* _WHAT IS NEEDED_
For the entries below, the expected answer is the line with "[Sea Dance ponovo", the line with "[Our plant sale", and every line between them, exactly as written, and nothing more.
(EXERCISE DATA)
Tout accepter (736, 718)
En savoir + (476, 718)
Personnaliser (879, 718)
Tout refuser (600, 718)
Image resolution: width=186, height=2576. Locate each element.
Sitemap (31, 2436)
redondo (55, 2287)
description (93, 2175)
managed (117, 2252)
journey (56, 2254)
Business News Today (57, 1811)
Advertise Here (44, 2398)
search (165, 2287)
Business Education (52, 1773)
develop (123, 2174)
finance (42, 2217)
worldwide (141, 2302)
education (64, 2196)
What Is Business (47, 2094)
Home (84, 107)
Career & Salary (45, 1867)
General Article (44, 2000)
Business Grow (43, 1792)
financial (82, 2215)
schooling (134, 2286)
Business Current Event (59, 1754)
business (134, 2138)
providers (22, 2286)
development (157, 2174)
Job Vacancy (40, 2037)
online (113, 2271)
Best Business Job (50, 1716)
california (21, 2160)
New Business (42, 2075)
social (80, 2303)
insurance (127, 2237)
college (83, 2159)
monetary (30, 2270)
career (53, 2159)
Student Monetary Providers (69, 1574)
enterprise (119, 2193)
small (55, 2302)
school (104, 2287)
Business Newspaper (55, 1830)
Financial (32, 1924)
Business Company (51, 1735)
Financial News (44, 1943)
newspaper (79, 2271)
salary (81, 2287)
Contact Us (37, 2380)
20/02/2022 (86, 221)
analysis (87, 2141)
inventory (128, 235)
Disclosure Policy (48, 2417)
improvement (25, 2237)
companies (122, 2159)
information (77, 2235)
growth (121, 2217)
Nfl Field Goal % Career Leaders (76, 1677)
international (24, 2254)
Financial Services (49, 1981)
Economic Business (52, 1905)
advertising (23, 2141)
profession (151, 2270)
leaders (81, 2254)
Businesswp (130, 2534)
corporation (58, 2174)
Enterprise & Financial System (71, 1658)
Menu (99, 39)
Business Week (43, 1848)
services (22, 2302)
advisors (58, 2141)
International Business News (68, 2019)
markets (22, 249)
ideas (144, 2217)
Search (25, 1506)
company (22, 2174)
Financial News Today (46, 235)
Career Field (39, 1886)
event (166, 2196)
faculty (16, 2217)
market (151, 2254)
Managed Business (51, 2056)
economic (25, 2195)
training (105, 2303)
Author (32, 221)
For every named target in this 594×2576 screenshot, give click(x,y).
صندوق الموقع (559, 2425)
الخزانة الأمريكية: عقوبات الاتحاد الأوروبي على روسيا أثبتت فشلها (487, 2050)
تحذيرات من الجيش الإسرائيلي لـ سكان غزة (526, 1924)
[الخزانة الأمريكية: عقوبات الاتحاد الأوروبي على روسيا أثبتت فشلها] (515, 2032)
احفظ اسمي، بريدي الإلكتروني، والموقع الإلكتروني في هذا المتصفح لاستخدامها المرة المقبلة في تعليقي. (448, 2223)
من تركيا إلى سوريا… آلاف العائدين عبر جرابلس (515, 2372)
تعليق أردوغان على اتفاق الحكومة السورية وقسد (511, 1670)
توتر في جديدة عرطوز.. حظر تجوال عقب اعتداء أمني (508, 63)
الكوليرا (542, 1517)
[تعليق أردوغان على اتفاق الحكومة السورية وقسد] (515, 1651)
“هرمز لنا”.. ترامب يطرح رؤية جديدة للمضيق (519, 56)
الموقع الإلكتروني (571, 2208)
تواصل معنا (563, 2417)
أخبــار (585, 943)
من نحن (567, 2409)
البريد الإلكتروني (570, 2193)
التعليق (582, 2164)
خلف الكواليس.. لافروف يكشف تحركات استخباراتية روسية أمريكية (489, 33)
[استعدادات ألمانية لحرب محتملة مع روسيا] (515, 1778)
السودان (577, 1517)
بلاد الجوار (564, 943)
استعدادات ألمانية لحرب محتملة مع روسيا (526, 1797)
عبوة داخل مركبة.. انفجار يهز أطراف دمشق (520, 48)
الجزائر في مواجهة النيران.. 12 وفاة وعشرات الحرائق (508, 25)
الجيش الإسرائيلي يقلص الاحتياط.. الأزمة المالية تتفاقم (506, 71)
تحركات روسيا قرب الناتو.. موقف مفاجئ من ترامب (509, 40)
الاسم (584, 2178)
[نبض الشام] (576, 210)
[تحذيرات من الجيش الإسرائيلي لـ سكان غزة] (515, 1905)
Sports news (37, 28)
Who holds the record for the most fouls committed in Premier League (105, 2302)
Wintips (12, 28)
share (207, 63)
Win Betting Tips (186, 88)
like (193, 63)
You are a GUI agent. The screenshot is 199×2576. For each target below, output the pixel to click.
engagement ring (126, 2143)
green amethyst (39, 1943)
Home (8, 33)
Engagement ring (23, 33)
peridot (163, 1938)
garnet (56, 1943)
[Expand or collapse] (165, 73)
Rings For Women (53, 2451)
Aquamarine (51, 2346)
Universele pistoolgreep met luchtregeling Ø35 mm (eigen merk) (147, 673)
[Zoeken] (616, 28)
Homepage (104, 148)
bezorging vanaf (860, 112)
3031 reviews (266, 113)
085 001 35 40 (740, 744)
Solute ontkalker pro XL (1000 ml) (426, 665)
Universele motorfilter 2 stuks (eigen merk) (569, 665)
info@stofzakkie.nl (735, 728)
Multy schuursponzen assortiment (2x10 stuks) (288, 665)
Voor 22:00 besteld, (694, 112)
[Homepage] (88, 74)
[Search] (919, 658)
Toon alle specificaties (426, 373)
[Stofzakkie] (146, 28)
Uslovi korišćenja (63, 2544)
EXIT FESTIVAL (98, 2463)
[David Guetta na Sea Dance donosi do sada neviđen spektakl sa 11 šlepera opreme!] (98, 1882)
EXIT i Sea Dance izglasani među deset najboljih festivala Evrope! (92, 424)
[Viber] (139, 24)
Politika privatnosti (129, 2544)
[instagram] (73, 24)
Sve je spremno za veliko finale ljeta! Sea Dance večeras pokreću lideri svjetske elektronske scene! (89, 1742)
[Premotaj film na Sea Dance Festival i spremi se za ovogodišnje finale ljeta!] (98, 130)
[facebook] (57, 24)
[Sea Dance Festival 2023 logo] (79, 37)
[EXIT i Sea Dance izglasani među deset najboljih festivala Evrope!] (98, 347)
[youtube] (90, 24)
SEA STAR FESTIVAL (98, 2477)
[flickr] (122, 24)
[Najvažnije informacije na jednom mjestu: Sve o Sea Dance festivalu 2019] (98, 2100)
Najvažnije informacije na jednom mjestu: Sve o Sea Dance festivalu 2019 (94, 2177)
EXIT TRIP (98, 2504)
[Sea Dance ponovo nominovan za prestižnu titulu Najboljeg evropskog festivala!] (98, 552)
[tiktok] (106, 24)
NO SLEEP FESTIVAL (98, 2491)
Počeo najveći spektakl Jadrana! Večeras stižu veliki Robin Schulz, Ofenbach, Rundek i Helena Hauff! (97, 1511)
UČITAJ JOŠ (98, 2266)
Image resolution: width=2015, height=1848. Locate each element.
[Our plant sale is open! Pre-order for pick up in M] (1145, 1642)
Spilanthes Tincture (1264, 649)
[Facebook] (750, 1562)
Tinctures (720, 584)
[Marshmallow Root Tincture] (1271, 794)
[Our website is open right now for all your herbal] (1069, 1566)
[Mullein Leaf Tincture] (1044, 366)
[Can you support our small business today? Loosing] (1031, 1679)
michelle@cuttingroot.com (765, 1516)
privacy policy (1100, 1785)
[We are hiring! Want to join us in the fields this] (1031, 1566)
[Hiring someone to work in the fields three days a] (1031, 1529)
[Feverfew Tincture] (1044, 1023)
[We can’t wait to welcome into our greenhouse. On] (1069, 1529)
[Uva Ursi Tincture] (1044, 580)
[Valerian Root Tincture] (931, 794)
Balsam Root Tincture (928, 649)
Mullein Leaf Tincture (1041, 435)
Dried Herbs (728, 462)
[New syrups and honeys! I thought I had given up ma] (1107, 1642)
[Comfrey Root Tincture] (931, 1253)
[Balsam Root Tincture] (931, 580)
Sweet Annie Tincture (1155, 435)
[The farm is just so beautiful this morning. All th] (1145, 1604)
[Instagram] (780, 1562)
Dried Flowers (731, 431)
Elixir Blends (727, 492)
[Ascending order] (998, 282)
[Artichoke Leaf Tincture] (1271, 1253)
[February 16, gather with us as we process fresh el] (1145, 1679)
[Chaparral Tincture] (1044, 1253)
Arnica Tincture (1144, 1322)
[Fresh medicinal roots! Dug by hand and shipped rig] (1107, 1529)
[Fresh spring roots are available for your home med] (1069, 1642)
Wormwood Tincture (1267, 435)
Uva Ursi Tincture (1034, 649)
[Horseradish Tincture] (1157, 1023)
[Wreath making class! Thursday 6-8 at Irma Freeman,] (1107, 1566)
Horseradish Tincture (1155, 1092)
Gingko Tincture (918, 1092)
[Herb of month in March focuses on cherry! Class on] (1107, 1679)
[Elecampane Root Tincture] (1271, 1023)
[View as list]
(End EXERCISE DATA)
* _RESULT OF THE TASK_
[Sea Dance ponovo nominovan za prestižnu titulu Najboljeg evropskog festivala!] (98, 552)
[tiktok] (106, 24)
NO SLEEP FESTIVAL (98, 2491)
Počeo najveći spektakl Jadrana! Večeras stižu veliki Robin Schulz, Ofenbach, Rundek i Helena Hauff! (97, 1511)
UČITAJ JOŠ (98, 2266)
Image resolution: width=2015, height=1848. Locate each element.
[Our plant sale is open! Pre-order for pick up in M] (1145, 1642)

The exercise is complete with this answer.